Every so often I keep track of what I’m reading; sometimes this lasts as long as a year before I get out of the habit.

I generally don’t comment on business and tech titles, because they tend to have a narrow audience. What I read for pleasure: SF, fantasy, horror, biography, and to some degree politics. I try to avoid major spoilers, but I’m not always successful.

* We Were Gods, End Game: Alex Feinman

  • Ra: Sam Hughes

  • Paradigms Lost: Ryk Spoor

  • Symbiont: Mira Grant (Seanan McGuire)

We Were Gods and End Game are a near-future duology in which Luke Green discovers his former boss at a gaming startup has an Evil Plan to take over the world. Naturally, this can’t be allowed.

Confession: I bounced off of WWG several times, largely because the protagonist is an unsympathetic ass.
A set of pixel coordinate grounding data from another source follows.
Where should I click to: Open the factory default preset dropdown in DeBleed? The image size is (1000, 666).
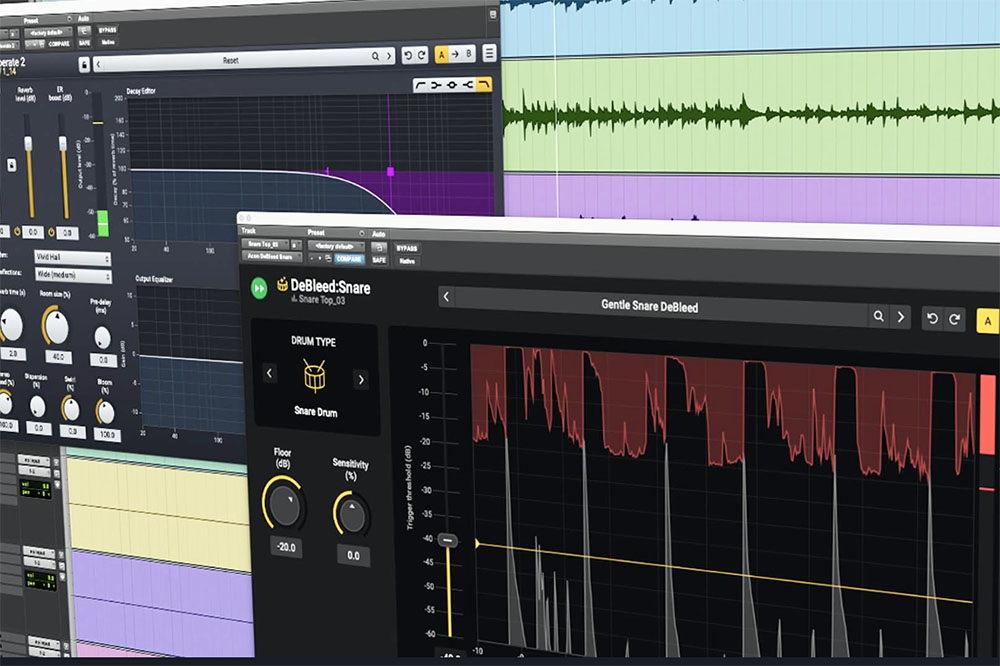pyautogui.click(x=335, y=245)
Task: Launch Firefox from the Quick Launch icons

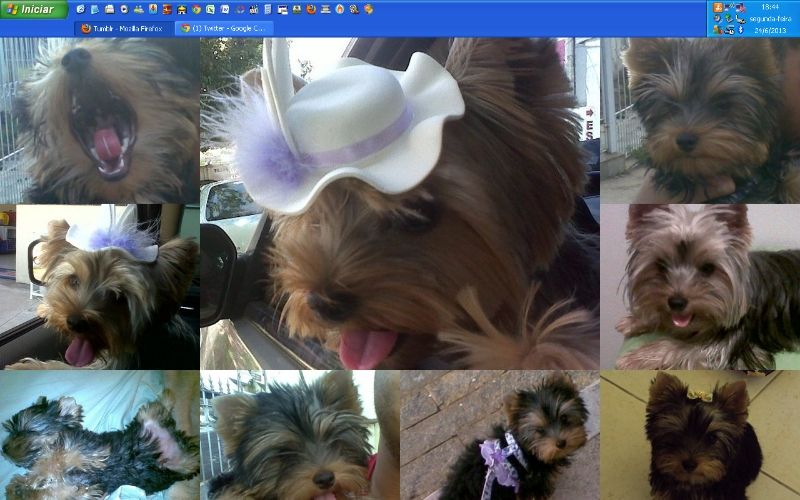Action: 311,9
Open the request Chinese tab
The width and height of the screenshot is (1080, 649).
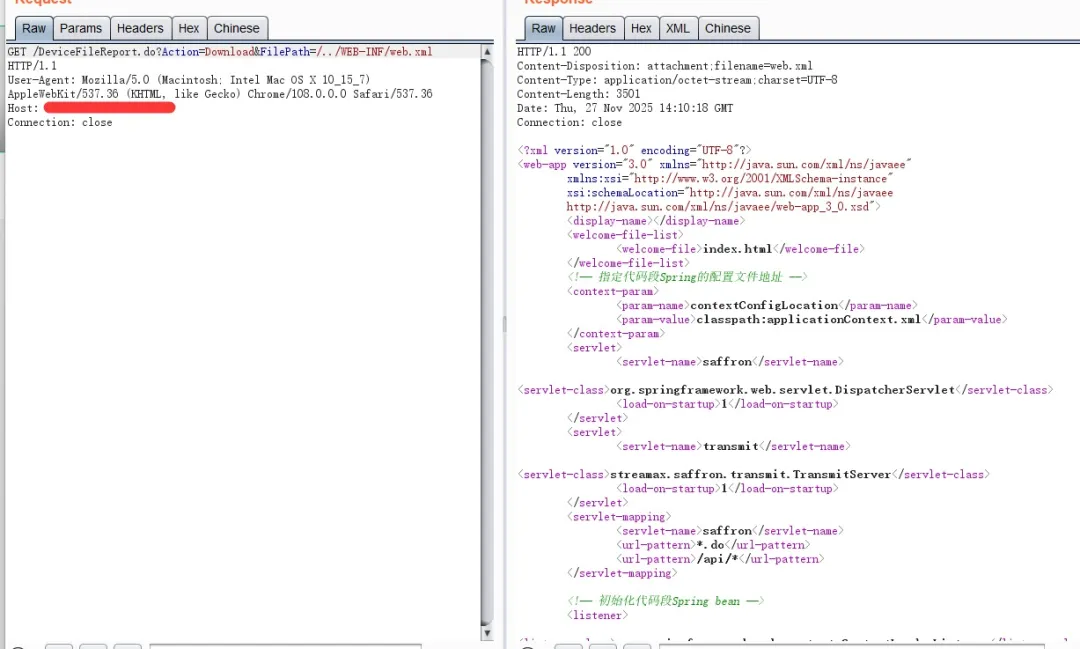[x=237, y=28]
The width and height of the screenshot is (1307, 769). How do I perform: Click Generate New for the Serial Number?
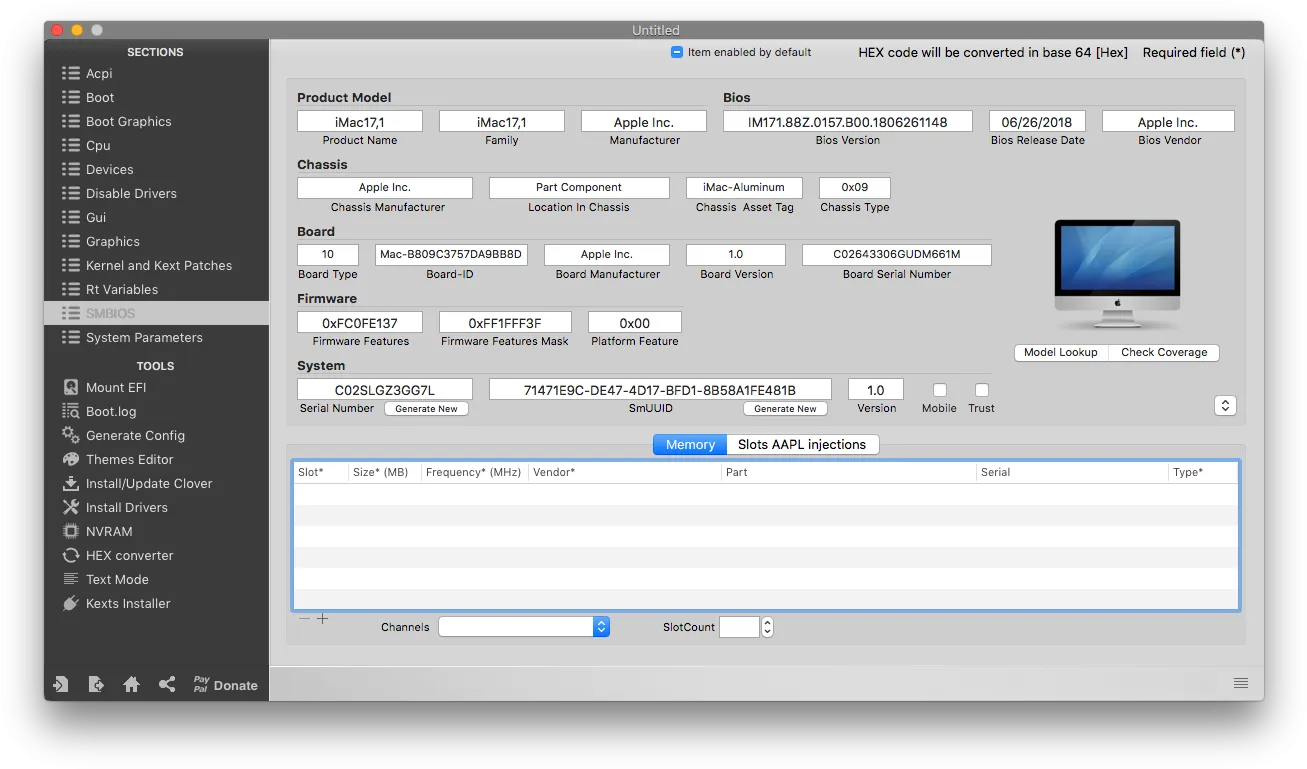(x=427, y=408)
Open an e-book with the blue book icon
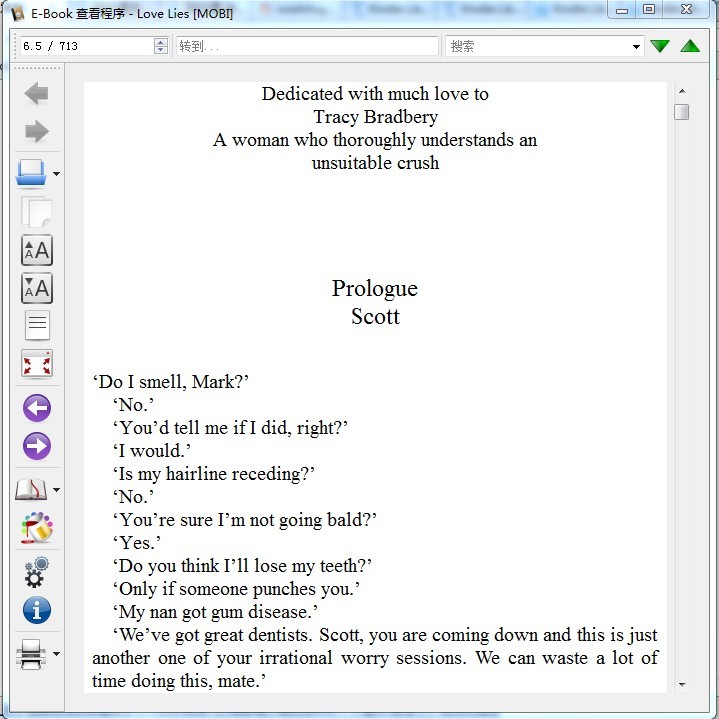 pyautogui.click(x=32, y=174)
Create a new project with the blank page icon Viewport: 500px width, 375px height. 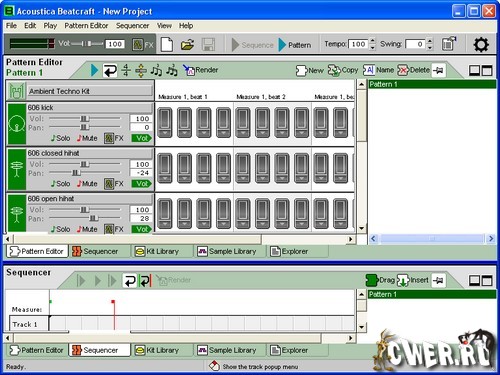click(x=167, y=44)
There’s a long tradition of the snarky first-person narrator, tough-as-nails exterior and soft squishy center. There are various protagonists who would be horrible people to know in real life, but it’s fun reading about their adventures. Luke Green is a jerk unaware of his own failings, and that made it really hard for me to get into the story. I kept reading solely because he kept doing cool things.

And he does do cool things. The pass-the-ball timing attack (you’ll know it when you see it) may be the best ever portrayal of hacking VR as magic. The science all feels (and may actually be) plausible. Better yet, the characters all feel plausible: these are people I’ve met, nearly, and there’s not an idiot among them.
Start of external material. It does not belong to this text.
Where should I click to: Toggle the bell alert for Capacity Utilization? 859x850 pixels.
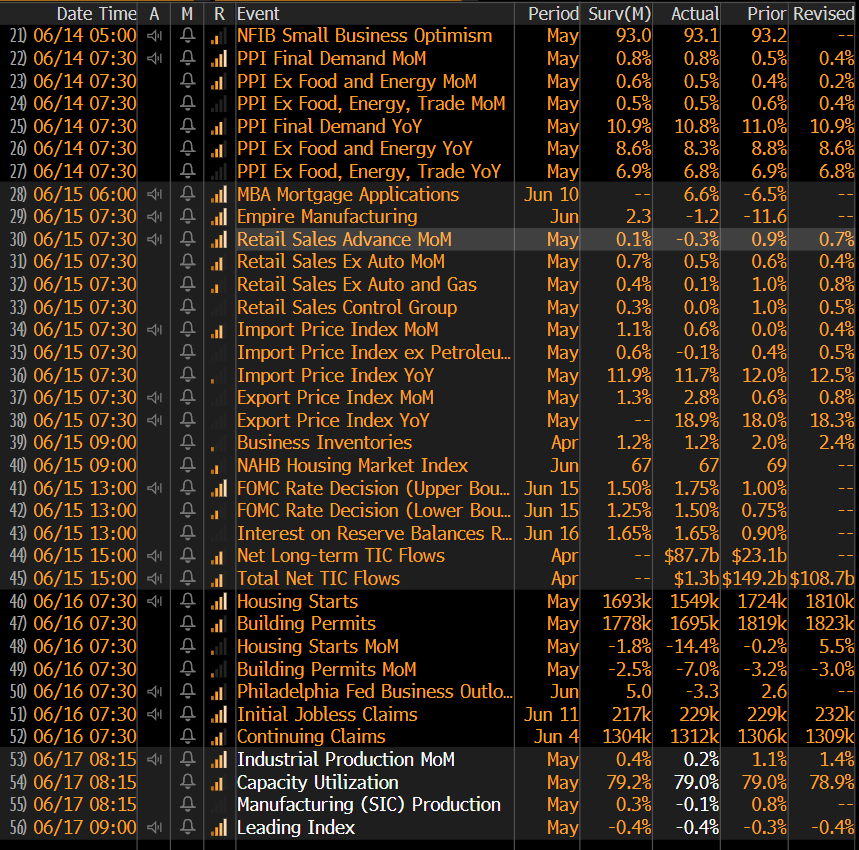(187, 783)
Available from Smashwords , Lulu and Amazon in paperback and ebook. I hear there’s an omnibus of both of them coming out in the early part of 2015.

Ra is a novel written as a web serial from September 2011 through December 2014 – yes, it’s finished now – and as such suffered from the problem that once the author made a mistake in public, he had to deal with it in public as well. If it was good enough for Dickens…

Anyway. In 1970 or so, magic is discovered. This makes a lot of people very unhappy. Most are unhappy because their world-view is based on science, and they now need to fit non-supernatural explanations to these events. Naturally, research leads to academics, and academics means degree programs. Ra starts off as the story of Laura Ferno, Ph.D candidate in Applied Thaumic Engineering with an eye towards harnessing magic to build spacecraft, and her sister Natalie who is an academic on the theoretical side of magic. One night Laura is mugged, she defends herself with magic spells, and before you know it ten chapters have gone by and the fate of the world hangs in the balance. Writing is such an assymetrical sport: it takes three years to write a novel that you’ll want to consume utterly in a weekend.

Available as HTML and epub at qntm

Paradigms Lost is a rework of Spoor’s earlier Digital Knight. Again, the boundary of science fiction and fantasy is tugged at (distorted, mangled, shredded, chewed on by a cat) as a somewhat nerdy private investigator discovers vampires, werewolves, and other things that eat you at night have some basis in fact. There’s a degree of ultra-competence about Jason Wood and his main squeeze Sylvia Stake (Wood’n’Stake, hey?) that is simultaneously comforting and annoying. Is it high literature? No. Is it good, solid storytelling of the sort that people have enjoyed for a century or more? Absolutely.

ebook at Baen , trade paperback at Amazon, B&N and IndieBound

Symbiont is the second book of a trilogy started in Parasite; the third book is not yet out. It’s well-done horror about genetically engineered tapeworms, and I think that’s enough of a description to make you either want to read it or avoid it.